By Chris Chinnock
Having just returned from SID Display Week in Vancouver, I am both encouraged by the continual innovation and progress of display and related technologies, but troubled by many other factors that will affect the health of the display industry. And I am certainly not alone in this conclusion as many, many speakers touched on various aspects of this throughout the week.
Let’s start with OLEDs. While this is both a success story so far, and there is a herd mentality to rush to build OLED fabs, it is far from certain that Samsung’s early success can be replicated by the industry. There is a battle underway for which backplane is best, LPTS or IGZO, and a there is a battle in the front plane approach (RGB OLED vs. white OLED and color filters). Not only is this a technology battle, but serious challenges remain in scaling the processes for larger panels and cost effective manufacturing.
Samsung’s OLED panels are believed to sell for quite a bit more than comparable LCD panels. That may offer some strategic value in the early stages of the market, but ultimately they will have to beat LCD on price and performance if they hope to win. As noted in David Barnes Display Daily column (LCD Beats CRT, or the Woes of the Display Industry), LCDs have beaten CRTs but at the price of becoming a commodity.

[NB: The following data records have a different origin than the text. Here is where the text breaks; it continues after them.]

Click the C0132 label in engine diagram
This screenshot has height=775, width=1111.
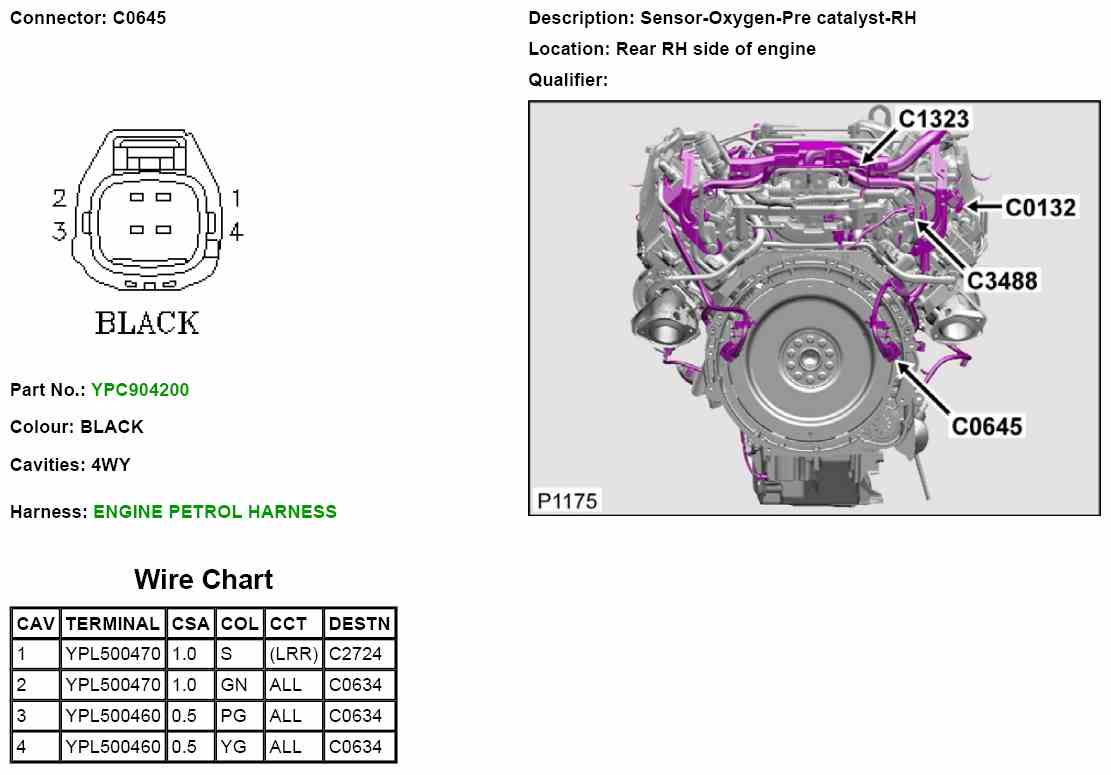(1040, 207)
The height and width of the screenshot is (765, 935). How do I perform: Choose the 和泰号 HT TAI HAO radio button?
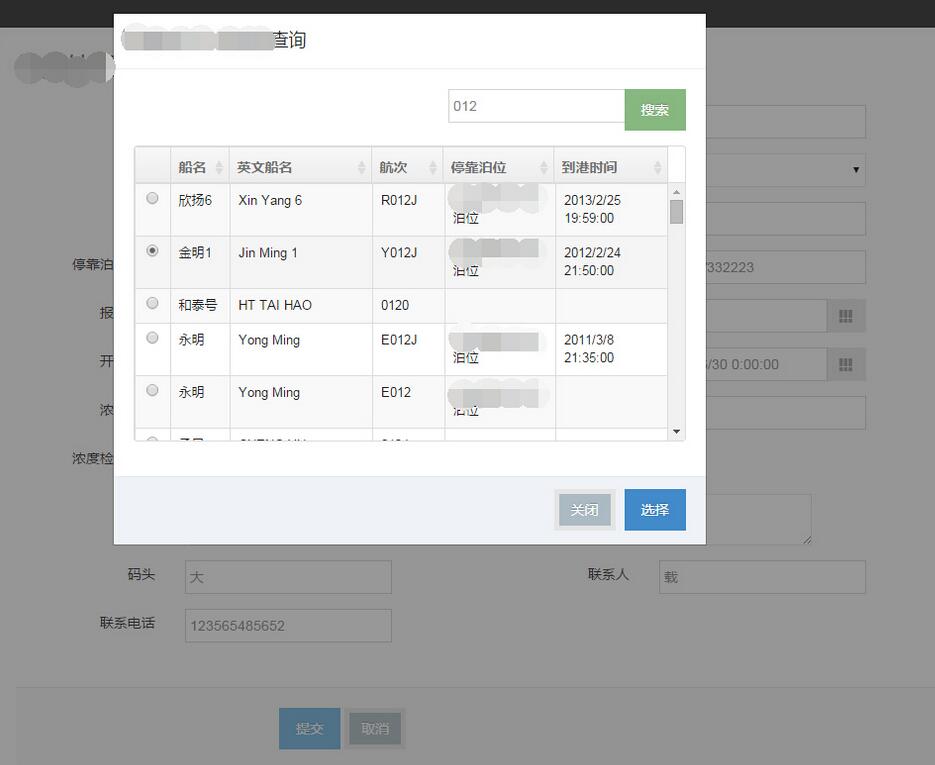[152, 303]
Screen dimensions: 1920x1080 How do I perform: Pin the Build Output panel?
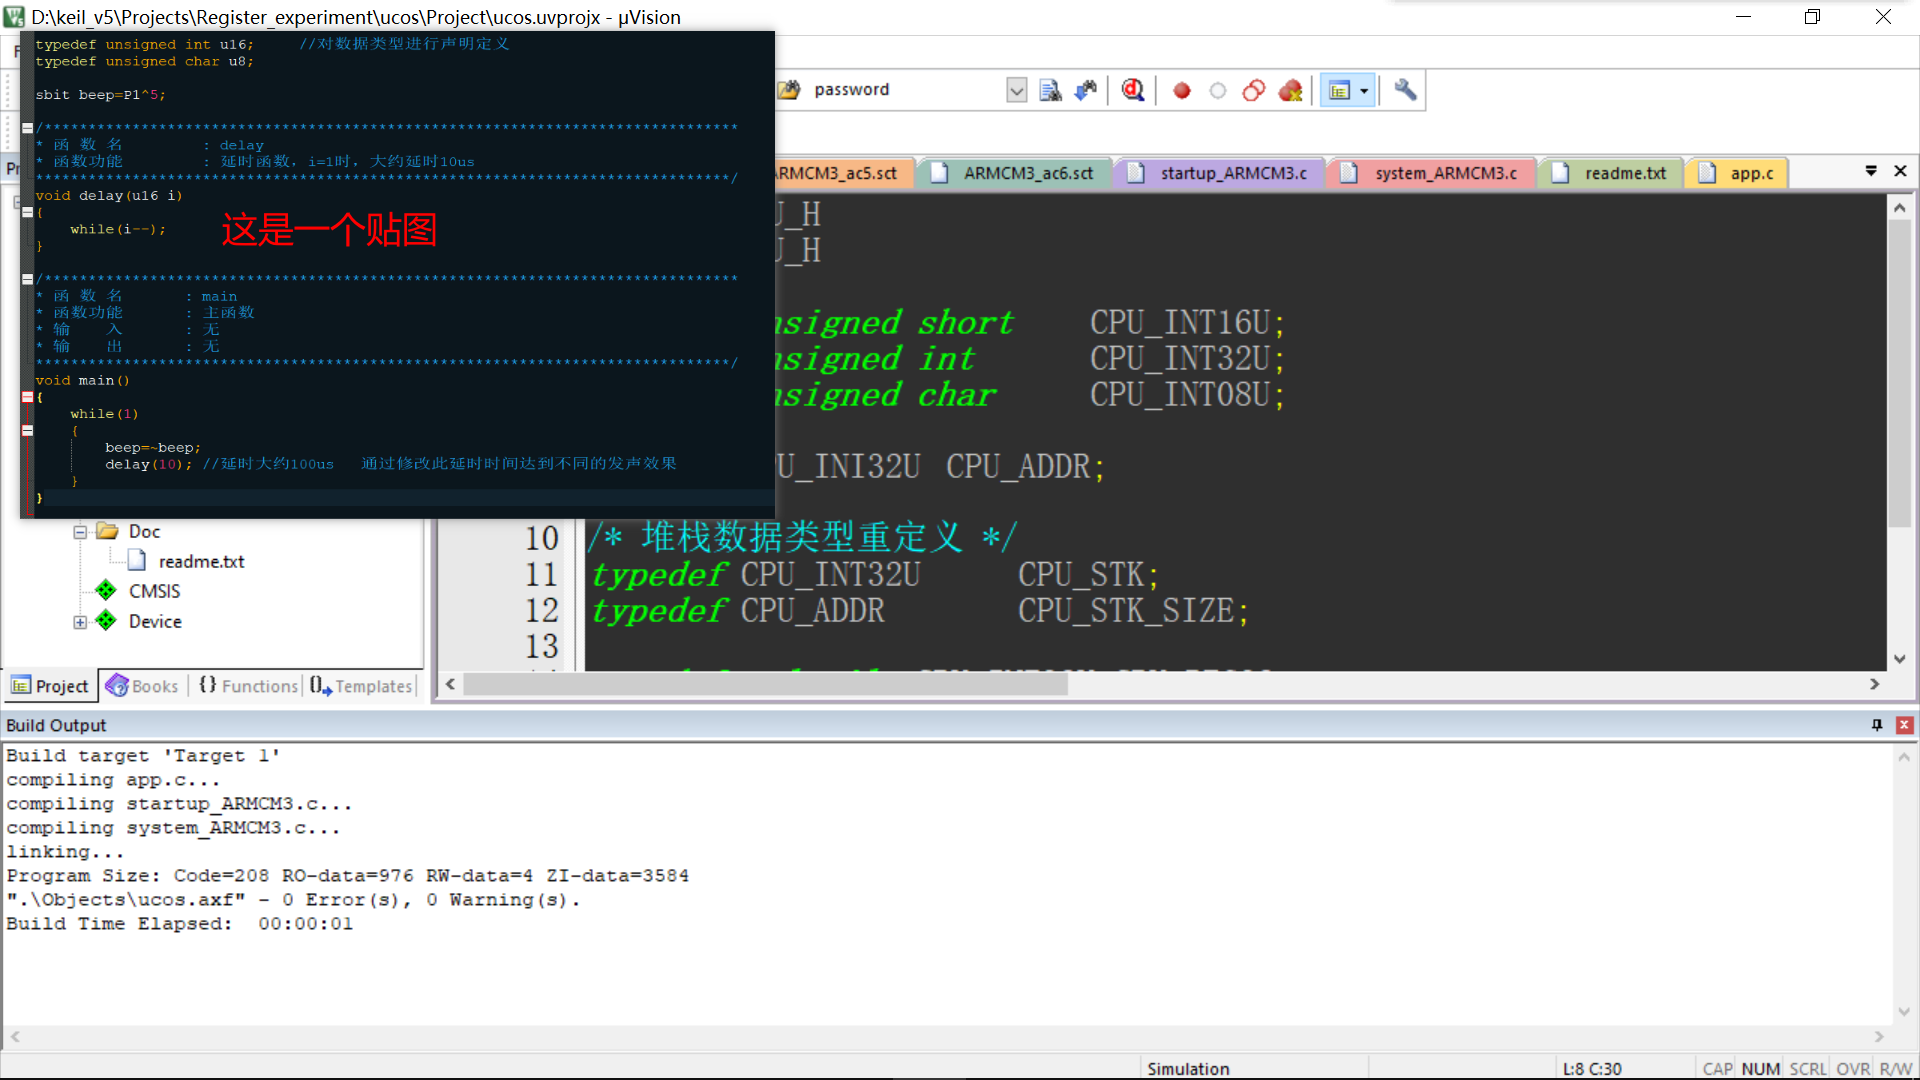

Compounding the problem, we may now be seeing a serious threat to OLED coming from LCDs with quantum dot technology. Many of the advantages of OLED are being eaten up by LCDs – just as they have every other challenger. Is the window for OLED closing?
Further, many of the display growth markets are now mature, like PCs and TVs. Grow is flat or declining. Yes, tablets and smartphone panels are coming on strong, but they don’t produce the display panel area growth that will be needed.
Investment and the crystal cycle is another concern for the industry. Currently there is too much capacity chasing too little demand. In a rational market, that means producers slow production and stop or delay investment in new plant and equipment. But the display industry does not act very rationally. National political agendas can trump economic rational leading to an “arms race” in displays. Producer A wants to slow production and delay a fab, but fears producer B won’t act rationally and will continue to invest and produce. That’s the market share game panel makers have pursued for well over a decade. Fear or policy drive decisions. That has resulted in what Barnes calls “a charity display industry.” At some point, the irrational forces driving the market decisions cause the bubble to burst.
This may be exactly the situation we are in. That’s why I am a bit worried and why IHS Business Conference organizer Sweta Dash called for the industry to cooperate.
So, the display industry can continue down the path it has been following – and expect the same results. Or, it can try to genuinely change the game – first by making business decisions, not political decisions, and secondly, by focusing on cooperation and technology integration in the display solution space. There is some great technology out there that does not cost billions to add significant value to the industry. Many we should turn away from a focus on the multi-billion dollar bets and make a lot more multi-million dollar bets. That’s my food for thought for the day.